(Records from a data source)
-*-*-
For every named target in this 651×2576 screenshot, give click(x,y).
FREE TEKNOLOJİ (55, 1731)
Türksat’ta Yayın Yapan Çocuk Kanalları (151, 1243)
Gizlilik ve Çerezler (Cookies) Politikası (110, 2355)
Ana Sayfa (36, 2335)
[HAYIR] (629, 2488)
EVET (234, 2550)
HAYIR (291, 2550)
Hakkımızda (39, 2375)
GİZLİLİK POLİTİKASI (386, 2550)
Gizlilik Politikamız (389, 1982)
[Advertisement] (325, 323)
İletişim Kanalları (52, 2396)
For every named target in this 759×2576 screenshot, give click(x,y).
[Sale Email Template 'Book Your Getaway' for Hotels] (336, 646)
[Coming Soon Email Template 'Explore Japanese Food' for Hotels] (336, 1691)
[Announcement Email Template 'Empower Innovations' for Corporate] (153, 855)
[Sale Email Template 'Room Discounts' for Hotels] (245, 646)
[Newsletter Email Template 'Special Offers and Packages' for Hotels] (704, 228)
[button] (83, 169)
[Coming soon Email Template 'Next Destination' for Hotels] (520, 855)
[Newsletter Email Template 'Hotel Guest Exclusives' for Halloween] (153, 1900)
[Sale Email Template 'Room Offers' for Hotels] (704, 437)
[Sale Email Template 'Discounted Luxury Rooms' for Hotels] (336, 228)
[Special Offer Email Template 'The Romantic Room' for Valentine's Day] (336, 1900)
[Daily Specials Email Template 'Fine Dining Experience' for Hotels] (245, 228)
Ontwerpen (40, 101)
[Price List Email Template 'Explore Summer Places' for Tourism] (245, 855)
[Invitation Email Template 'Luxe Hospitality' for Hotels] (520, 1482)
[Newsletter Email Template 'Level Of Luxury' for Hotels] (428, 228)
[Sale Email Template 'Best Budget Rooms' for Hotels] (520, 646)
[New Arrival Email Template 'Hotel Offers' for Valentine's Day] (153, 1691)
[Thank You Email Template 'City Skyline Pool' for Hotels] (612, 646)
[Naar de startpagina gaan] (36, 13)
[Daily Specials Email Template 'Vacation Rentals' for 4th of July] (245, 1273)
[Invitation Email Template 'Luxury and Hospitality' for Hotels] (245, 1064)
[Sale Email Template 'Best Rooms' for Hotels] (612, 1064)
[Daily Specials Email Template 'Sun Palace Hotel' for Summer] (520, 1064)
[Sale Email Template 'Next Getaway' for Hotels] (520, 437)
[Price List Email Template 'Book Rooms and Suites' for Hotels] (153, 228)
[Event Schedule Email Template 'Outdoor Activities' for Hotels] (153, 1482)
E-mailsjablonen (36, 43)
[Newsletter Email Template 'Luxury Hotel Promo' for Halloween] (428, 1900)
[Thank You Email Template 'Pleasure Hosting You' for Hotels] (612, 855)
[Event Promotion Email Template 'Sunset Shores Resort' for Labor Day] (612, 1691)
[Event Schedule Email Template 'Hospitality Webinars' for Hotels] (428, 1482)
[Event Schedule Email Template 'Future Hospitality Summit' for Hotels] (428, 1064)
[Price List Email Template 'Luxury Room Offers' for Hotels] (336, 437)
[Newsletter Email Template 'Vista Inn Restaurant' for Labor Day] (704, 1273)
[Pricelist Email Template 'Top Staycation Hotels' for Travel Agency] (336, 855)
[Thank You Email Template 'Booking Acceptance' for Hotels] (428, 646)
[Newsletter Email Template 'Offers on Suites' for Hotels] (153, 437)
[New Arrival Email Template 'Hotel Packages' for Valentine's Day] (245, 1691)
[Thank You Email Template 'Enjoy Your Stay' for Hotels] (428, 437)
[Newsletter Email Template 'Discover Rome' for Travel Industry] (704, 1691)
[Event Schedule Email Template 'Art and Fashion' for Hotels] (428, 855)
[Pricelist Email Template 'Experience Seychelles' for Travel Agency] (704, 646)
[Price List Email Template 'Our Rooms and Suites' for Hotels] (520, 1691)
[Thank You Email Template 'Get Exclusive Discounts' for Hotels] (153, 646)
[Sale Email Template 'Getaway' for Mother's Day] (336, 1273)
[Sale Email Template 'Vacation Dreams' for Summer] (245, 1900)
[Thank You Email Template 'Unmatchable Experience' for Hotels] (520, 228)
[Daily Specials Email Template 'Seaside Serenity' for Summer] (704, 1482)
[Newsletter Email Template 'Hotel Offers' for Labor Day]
-*-*-
### [EXERCISE INSTRUCTIONS]
From the opening line of the data above through the line holding "[Newsletter Email Template 'Level", give every line again exactly as it stands.

### [SOLUTION FOR THIS EXERCISE]
For every named target in this 651×2576 screenshot, give click(x,y).
FREE TEKNOLOJİ (55, 1731)
Türksat’ta Yayın Yapan Çocuk Kanalları (151, 1243)
Gizlilik ve Çerezler (Cookies) Politikası (110, 2355)
Ana Sayfa (36, 2335)
[HAYIR] (629, 2488)
EVET (234, 2550)
HAYIR (291, 2550)
Hakkımızda (39, 2375)
GİZLİLİK POLİTİKASI (386, 2550)
Gizlilik Politikamız (389, 1982)
[Advertisement] (325, 323)
İletişim Kanalları (52, 2396)
For every named target in this 759×2576 screenshot, give click(x,y).
[Sale Email Template 'Book Your Getaway' for Hotels] (336, 646)
[Coming Soon Email Template 'Explore Japanese Food' for Hotels] (336, 1691)
[Announcement Email Template 'Empower Innovations' for Corporate] (153, 855)
[Sale Email Template 'Room Discounts' for Hotels] (245, 646)
[Newsletter Email Template 'Special Offers and Packages' for Hotels] (704, 228)
[button] (83, 169)
[Coming soon Email Template 'Next Destination' for Hotels] (520, 855)
[Newsletter Email Template 'Hotel Guest Exclusives' for Halloween] (153, 1900)
[Sale Email Template 'Room Offers' for Hotels] (704, 437)
[Sale Email Template 'Discounted Luxury Rooms' for Hotels] (336, 228)
[Special Offer Email Template 'The Romantic Room' for Valentine's Day] (336, 1900)
[Daily Specials Email Template 'Fine Dining Experience' for Hotels] (245, 228)
Ontwerpen (40, 101)
[Price List Email Template 'Explore Summer Places' for Tourism] (245, 855)
[Invitation Email Template 'Luxe Hospitality' for Hotels] (520, 1482)
[Newsletter Email Template 'Level Of Luxury' for Hotels] (428, 228)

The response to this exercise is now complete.